> Problem
The entries that follow must be given again exactly, with no pictures kept.

[Data entries]
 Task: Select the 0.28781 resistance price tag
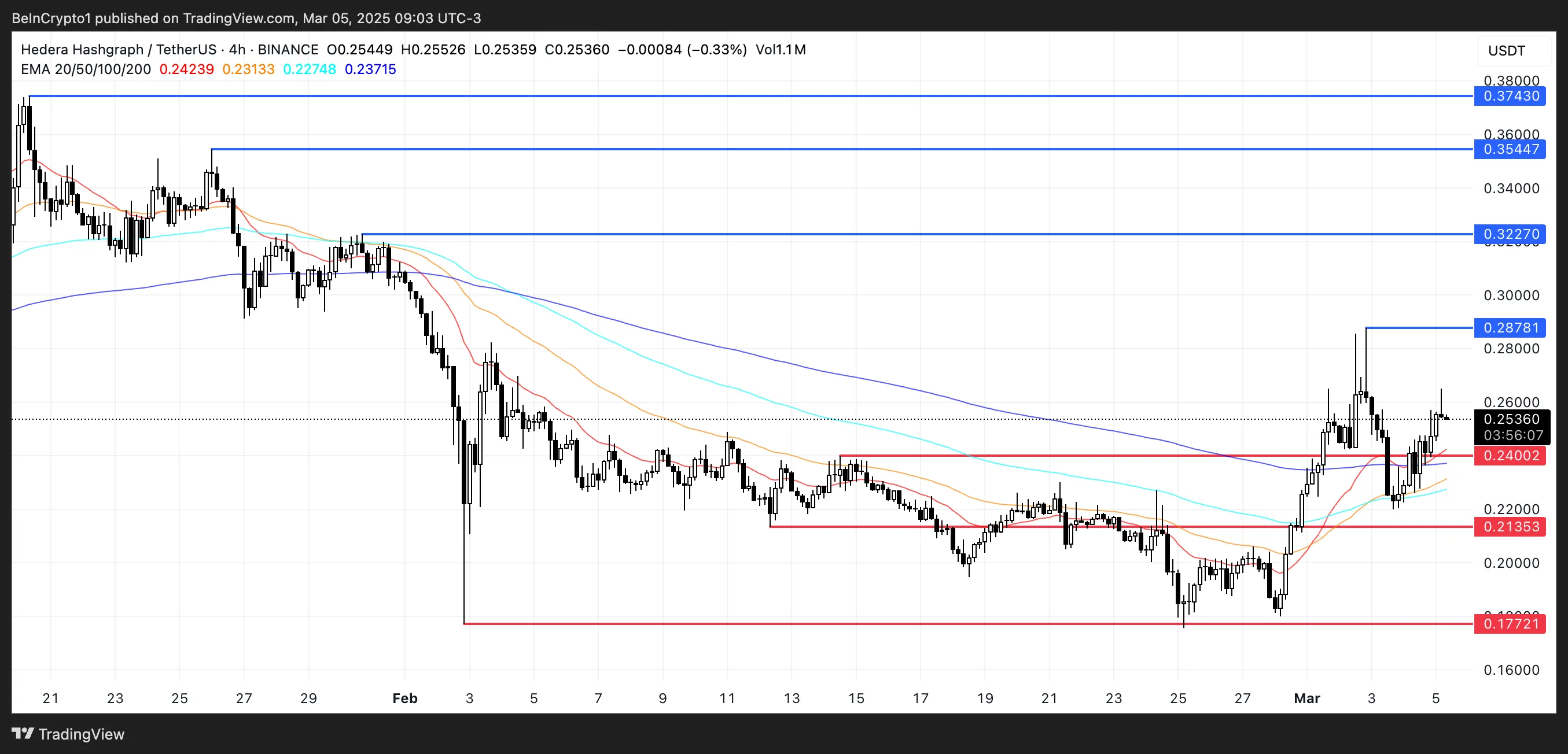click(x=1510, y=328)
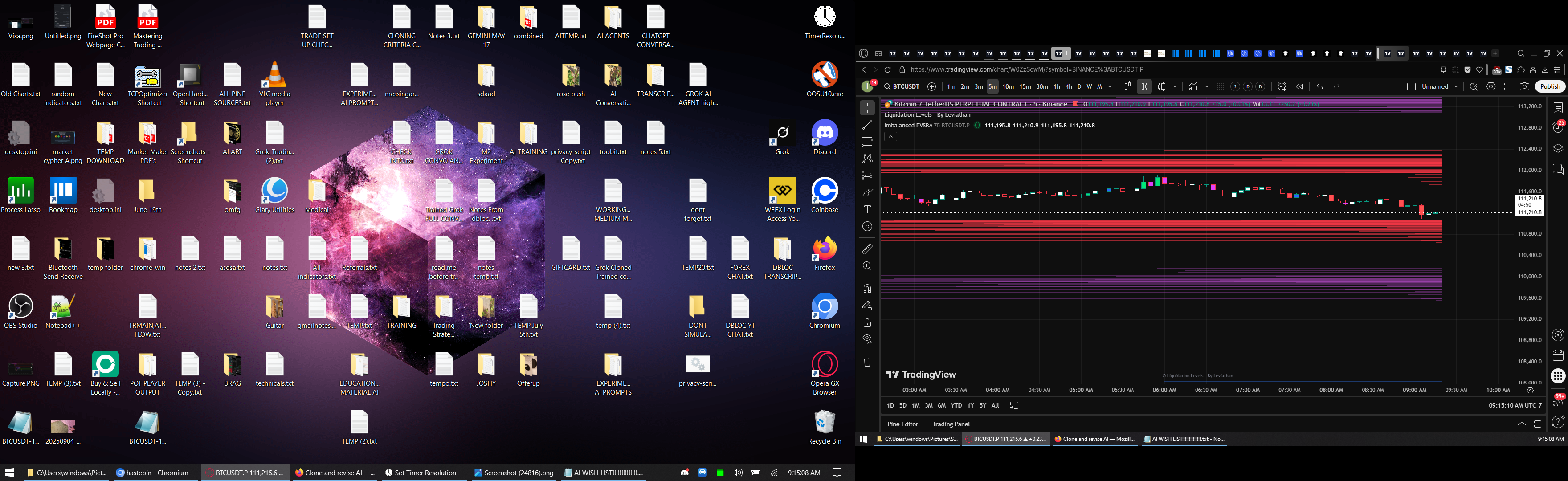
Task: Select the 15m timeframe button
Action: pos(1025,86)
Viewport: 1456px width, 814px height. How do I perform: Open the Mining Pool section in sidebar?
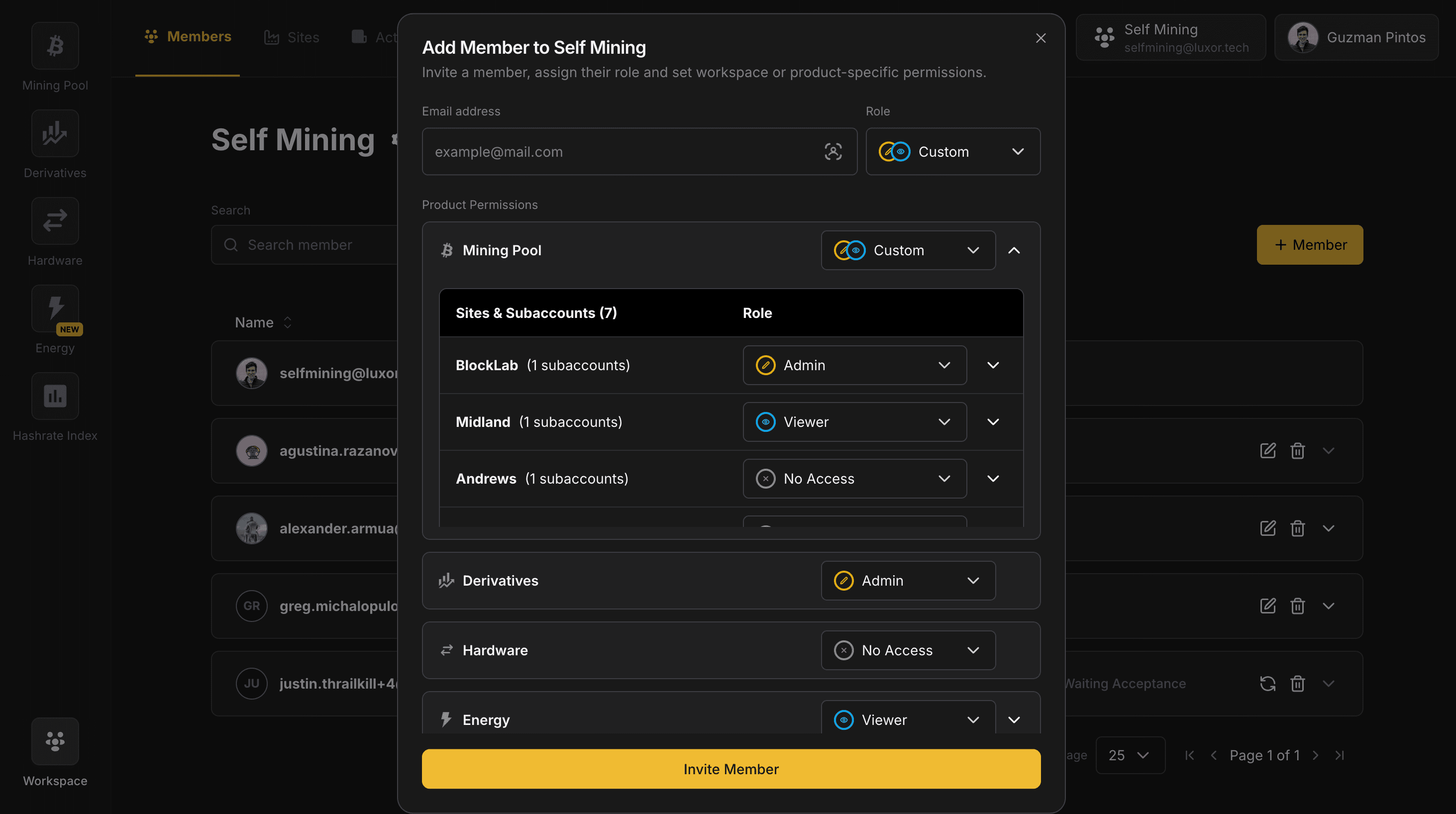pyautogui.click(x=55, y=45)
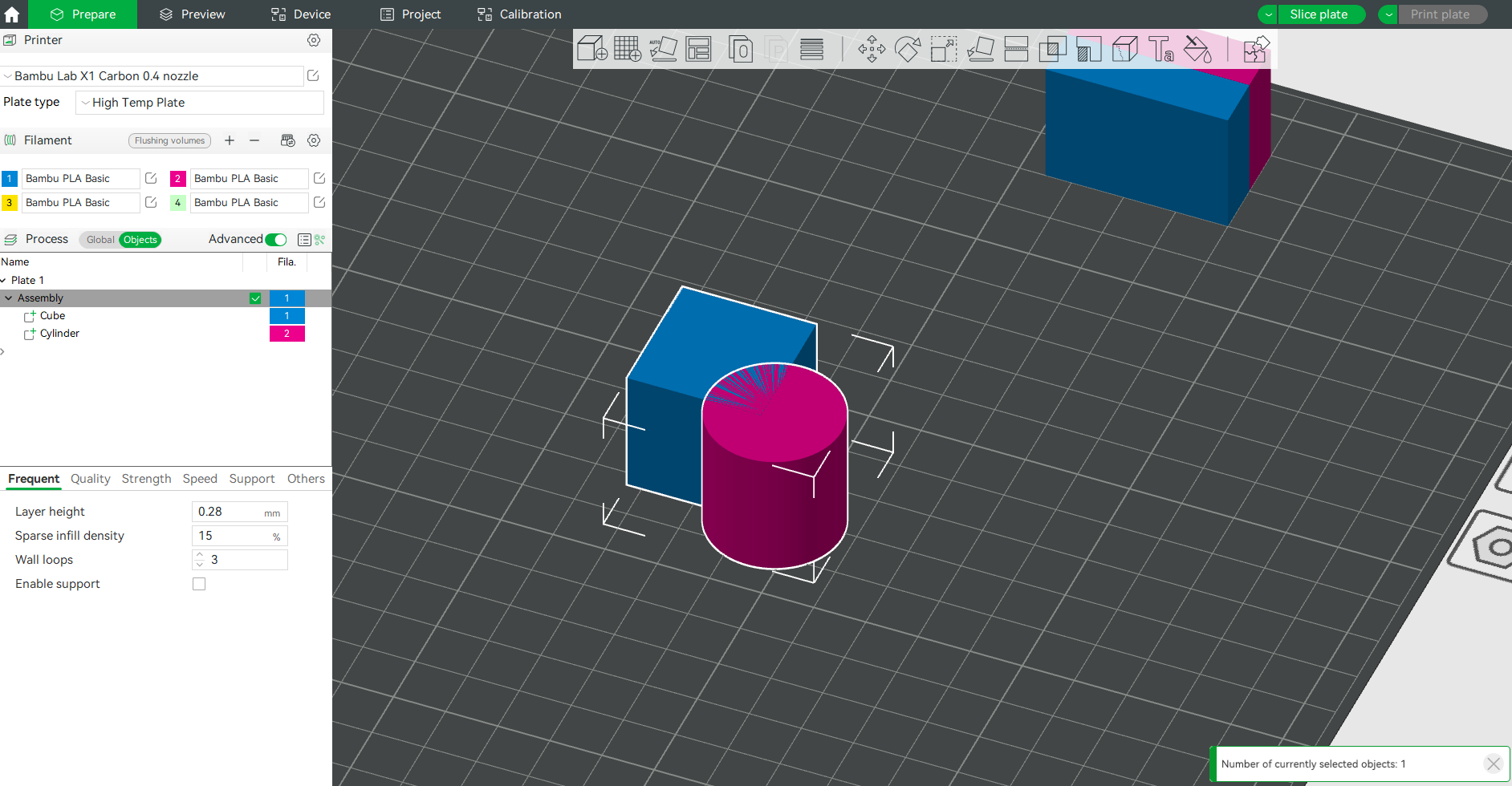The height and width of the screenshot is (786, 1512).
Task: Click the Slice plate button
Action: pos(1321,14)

> Reply
 Task: Select the 0.28781 resistance price tag
click(x=1510, y=328)
Task: Select the 15m timeframe button
Action: pos(1025,86)
Viewport: 1456px width, 814px height. How do I perform: Open the Mining Pool section in sidebar?
pyautogui.click(x=55, y=45)
The height and width of the screenshot is (786, 1512).
Task: Click the Slice plate button
Action: pos(1321,14)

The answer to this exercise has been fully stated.